L’idea dell’artista è quella di creare uno spazio dove le persone si relazionano con i propri sentimenti. “La dimensione del sentimento è strettamente intima – dice Sultan bin Fahad – dove ogni individuo si rapporta con le proprie sensazioni e con gli elementi dell’ambiente in cui si trova. E mi piace pensare che questo momento intimo si esprima attraverso il contatto con l’acqua, i sapori, i profumi, il tatto, il silenzio, la luce, come l’immersione in una dimensione privata in cui l’essere umano si mette in rapporto con la trascendenza. Mi piace rappresentare il sentimento, le emozioni che ognuno di noi prova entrando in un luogo sacro, dove sia possibile esprimere le sensazioni e gli interrogativi del proprio vissuto. Ed è proprio grazie al mio vissuto che ho raccontato il viaggio verso due luoghi sacri: la Mecca e Medina. Ma, in verità, il viaggio che racconto è il viaggio verso il luogo del cuore, il tempio dei sentimenti più profondi”.

“Frequency”, nell’intenzione dell’artista, “racconta di un viaggio profondamente intimo e umano in cui l’attenzione è su ciò che proviamo e sentiamo, come quando stando soli contempliamo il cielo. ‘Frequency’ è l’essenza, è il messaggio universale, la dimensione in cui possiamo incontrare sia noi stessi che il Divino.
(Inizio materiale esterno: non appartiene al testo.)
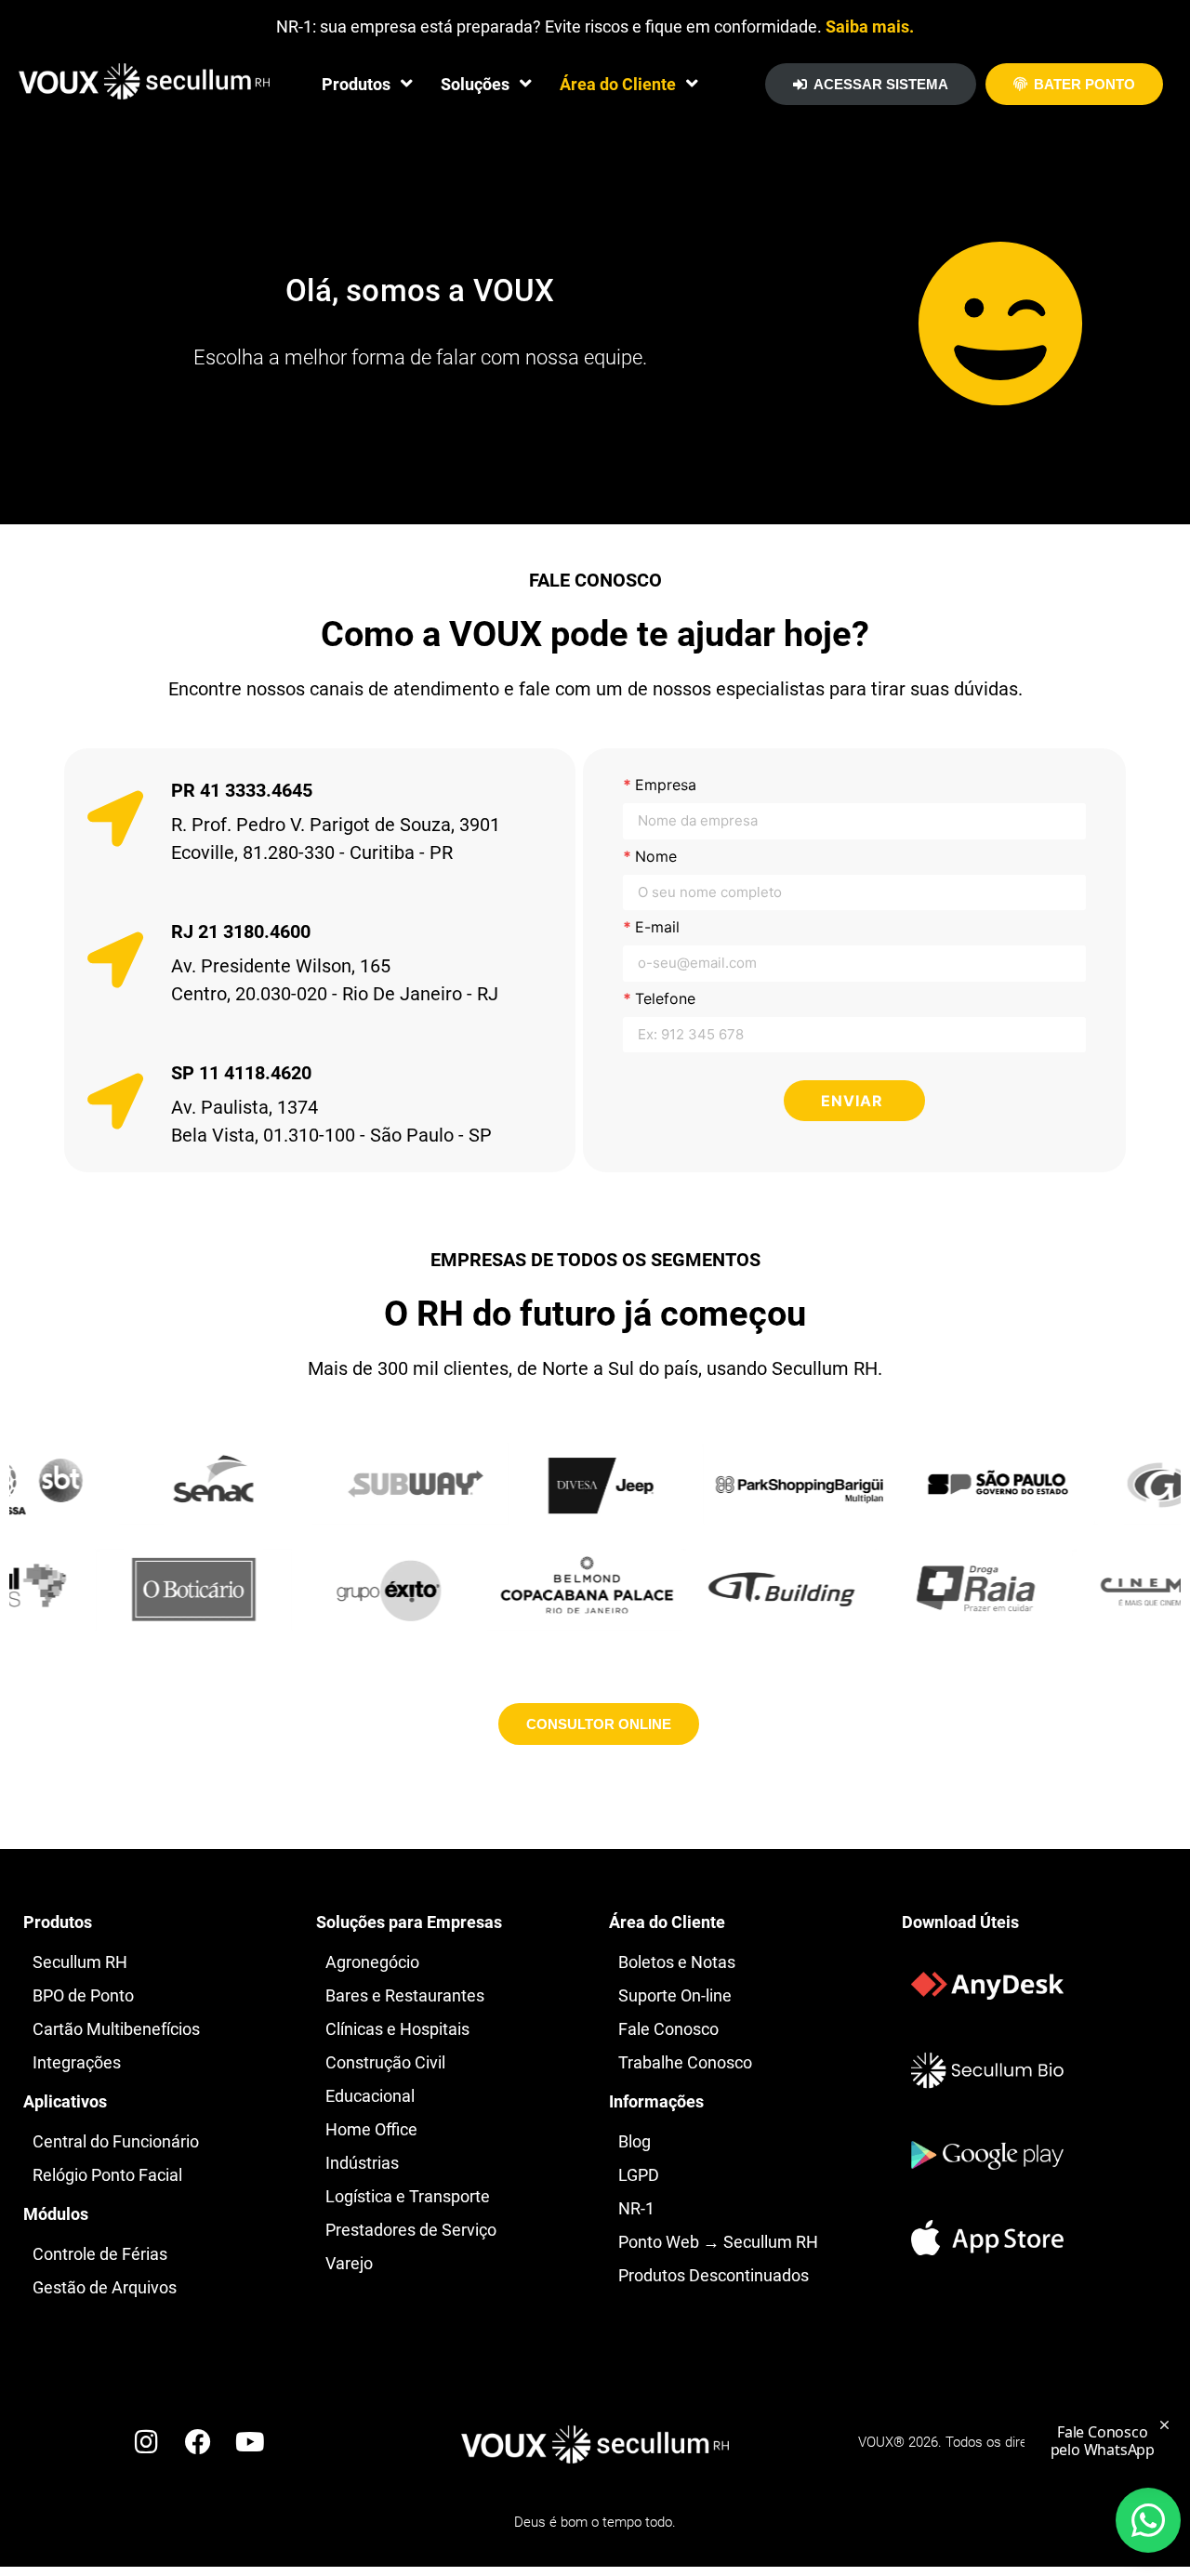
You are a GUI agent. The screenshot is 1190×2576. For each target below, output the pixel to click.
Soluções (475, 84)
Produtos (356, 84)
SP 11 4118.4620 (241, 1073)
Gli ambienti della Rhinoceros gallery – spiega Sultan bin Fahad – intrappolano tutto ciò in uno spazio fisico delimitato, dove entrare è un atto di fede, di ricerca e d’incontro con presenze che evocano il senso dell’infinito”. E l’artista ha voluto ricostruire tutto ciò attraverso ambienti distinti che raccontano in sequenza l’intimità della storia di ognuno: il rito, il segno, la voce, le mani, l’acqua, il suono bianco. “Il white noise è il suono assordante del silenzio in cui le voci dell’umanità si addensano in un momento, è il fumo che rende sfocate le immagini per riconnetterle alla loro essenza”.

Stasera al vernissage della mostra (che aprirà al pubblico domani 16 ottobre e si potrà visitare fino al 10 dicembre) è atteso un parterre d’eccezione. Soltanto alcuni nomi. Sua altezza reale il principe Faisal bin Sattam Abdulaziz Al Saud, ambasciatore dell’Arabia Saudita in Italia, Alda Fendi, Alessia Fendi, Veronica Siciliani Fendi, Daniela Porro, Michelle Kounellis, Alberto Castelvecchi e Alessia Ardesi, Giampiero Ruzzetti, Mario Sesti, Marisela Federici, Romolo Loreto, Anna Coliva, Barbara Jatta, Cristiana Collu, Claudio Strinati, Vittorio Storaro, Pierferdinando Casini, l’ambasciatrice della Lega Araba, Enas Mekkawy, e il segretario generale del Centro islamico culturale d’Italia, Abdellah Redouane.

Tutti si ritroveranno negli spazi espositivi di “Rhinoceros gallery”, l’art hub voluto da Alda Fendi e progettato da Jean Nouvel, in via dei Cerchi 23. Quando questa particolare maxi-galleria fu inaugurata nel 2018, Alda Fendi disse che Roma doveva avere “la capacità di rinnovarsi attingendo alla sua storia e al suo immenso patrimonio artistico, architettonico e culturale perché il futuro è la sperimentazione. Deve essere ispirato da ciò che è stato realizzato nel passato e, da lì, trarre la sua forza e il suo nutrimento.” Il concept del Rhinoceros art hub è nato pensando ai “Passages” di Walter Benjamin, le gallerie coperte di Parigi – che esistono ancora oggi – e che comparvero per la prima volta nell’Ottocento con i primi esempi di illuminazione elettrica e i piccoli hotel, i bar, i negozi degli artigiani e le collezioni di importanti antiquari.

Adesso “Rhinoceros” ospiterà per quasi due mesi le sei installazioni di Sultan bin Fahad che raccontano il perimetro della spiritualità narrato e vissuto dall’artista. Un intenso percorso che, attraverso la sequenza ritmata e scandita dalle sale di palazzo Rhinoceros, vuole trasmettere sensazioni e vibrazioni che scaturiscono da semplici gestualità che possono essere osservate e quasi annusate dai visitatori. Quello di Sultan bin Fahad è, in verità, un viaggio intrapreso dall’individuo proprio alla radice della sua umanità ed è veramente speciale pensare che questo eterno movimento di spirito ebbe inizio proprio nei luoghi dove l’artista è cresciuto e si è formato: la penisola Arabica, regione geografica e di popoli da sempre in contatto con la cultura greca e latina e le principali culture orientali. E che oggi approda a Roma.